The bottom of the forms of violations of visual gnosis was called optical-spatial agnosia. With this form of visual agnosia, the patient's perception of the spatial arrangement of individual objects is disturbed, patients cannot correctly perceive spatial relationships. Once in the clinic, they cannot learn to find their way to the doctor's office, to the dining room, to the toilet. They recognize their ward only by indirect signs - by the number above the entrance to the ward or by the characteristic color of the ward door. These patients also experience great difficulty when trying to find their bed in the ward. They forget the location of the streets of the city in which they lived for a long time, they cannot tell about the plan of their apartment.

Causes of agnosia

Usually, visual agnosias are observed when the occipital or partially lower-posterior sections of the parietal lobes of the brain are affected.

In lesions of the lower anterior parts of the parietal lobes of the brain, disorders of higher forms of tactile perception, called astereognosis, are noted. Feeling with closed eyes any object (key, coin, pencil, pen, comb, etc.) > patients cannot determine the shape and size of this object, recognize it. At the same time, with visual perception, patients recognize this object quickly and accurately.

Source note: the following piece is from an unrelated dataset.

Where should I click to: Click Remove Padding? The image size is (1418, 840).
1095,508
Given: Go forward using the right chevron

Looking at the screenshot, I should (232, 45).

Observations with auditory agnosia, which is noted with damage to the temporal parts of the brain, are also known. In patients with this form of agnosia, auditory perception is impaired. They cannot recognize the characteristic noise of the wind, an airplane, a car, the sounds made by different animals, the rustle of paper, etc.

The basis of agnosia is, apparently, violations of the processes of isolating a signal from noise, isolating the characteristic features of objects and comparing these features with those samples, standards that are stored in the memory of patients.